Apart from a Noble & Cooley piccolo snare, PHIL COLLINS' drums are by Gretsch, and include a 20" bass (with a Ludwig Speed King pedal), a 16" floor tom and four mounted toms: 15", 12", 10" and 8". All take clear Remo Ambassador heads. His cymbals are Sabian: a 22" Chinese swish, 14" hi-hats with a Slingerland pedal, 22" dry ride, 20" Chinese swish and three crashes, sized 16", 18" and 20". Natually, he uses Pro-Mark Phil Collins sticks. His vocals are via a Ramsa headset, an M88 wired mike or wireless, and he'll be using IRPEQ earphone monitors. His kit is heard through two MC740 mikes (overhead, left and right), with M420s on his floor and 15" rack toms and M201s on the others. His snare takes an SM57 on top and an AKG 414 on the bottom; hi-hats use an AKG 460, and his bass takes an M88 and a 57. There are Simmons triggers on all drums and hi-hats, which feed into an SP-1200.

MIKE RUTHERFORD admits to being "not too fussy. Any guitar I pick up I'll play for three or four weeks, and that's my favorite guitar.

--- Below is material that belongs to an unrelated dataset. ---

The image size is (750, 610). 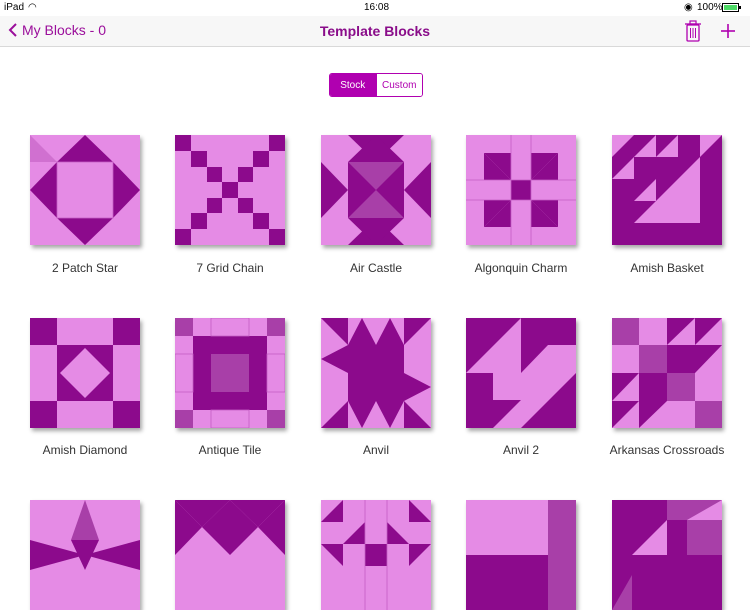 What do you see at coordinates (667, 268) in the screenshot?
I see `block-name: Amish Basket` at bounding box center [667, 268].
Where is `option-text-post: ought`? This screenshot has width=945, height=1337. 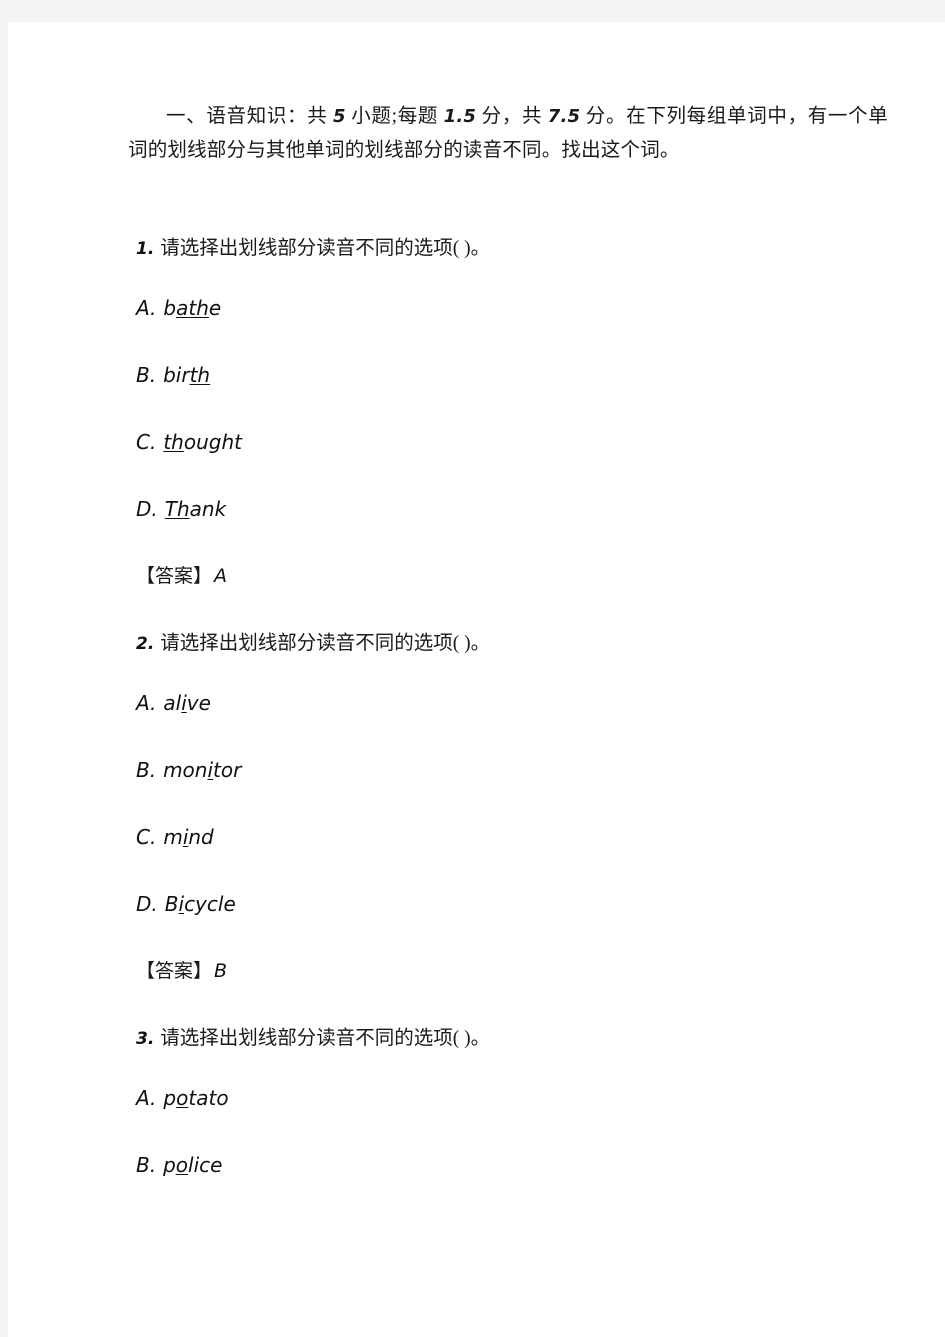
option-text-post: ought is located at coordinates (212, 442).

I've got a roadie who deals in guitars. I'm a lost cause to him, really." As such, the material plays a greater role than personal taste in determining how many he takes on the road. "We may do 'The Musical Box' in the medley, and that calls for an increadibly weird tuning, which I'll be playing for three minutes. Then there's a song where I play a different guitar which has got a different funny tuning. You've got a guitar for each bit, which is a drag." What he's dragging along, then, are four Fender Strat Plusses ("Old ones don't do much for me"), three Rickenbacker 12-strings and a Guitar Factory electro/acoustic. He wants to play more bass. To that end, he'll also be packing a pair of Fender Precisions, strung with Rotosounds. His guitar strings are by Ernie Ball, which also makes his custom "M.R." picks. His amplification includes two Groove Tube Trio preamps and a Dual 75, MESA/Boogie 295 and 500s, and a Quad preamp. A Beck 6-to-2 mixer sorts the amp channels out, feeding them into an array of four MESA/Boogie 4x12s and two Marshall 4x12s. In the loop, he has an SPX90, a Roland SDE 3000 delay, a Lexicon PCM41 delay, and a Rockman rackmount unit, as well as Roland volume pedals. His bottom line includes a pair of Trace Elliot RX500 power amps, four GP11 preamps and four 4x10 cabinets. Rutherford does like "a little power behind me," and wants to keep some amplification onstage. The Groove Tubes will be "in two boxes on the side, blasting away, so I can play quietly. They come into my mixer, so I can have it soft, but still pushing the speakers." His guitar amps relay to the P.A. via Sennheiser 441 and 421 mikes, while his bass signal will be a mixture of D.I. and signal off RE20 mikes. And yes, he says, he still relies on his trusty Moog Taurus bass pedals. "Can't beat 'em," he says. "They have real depth and power. Why they never caught on, I don't know."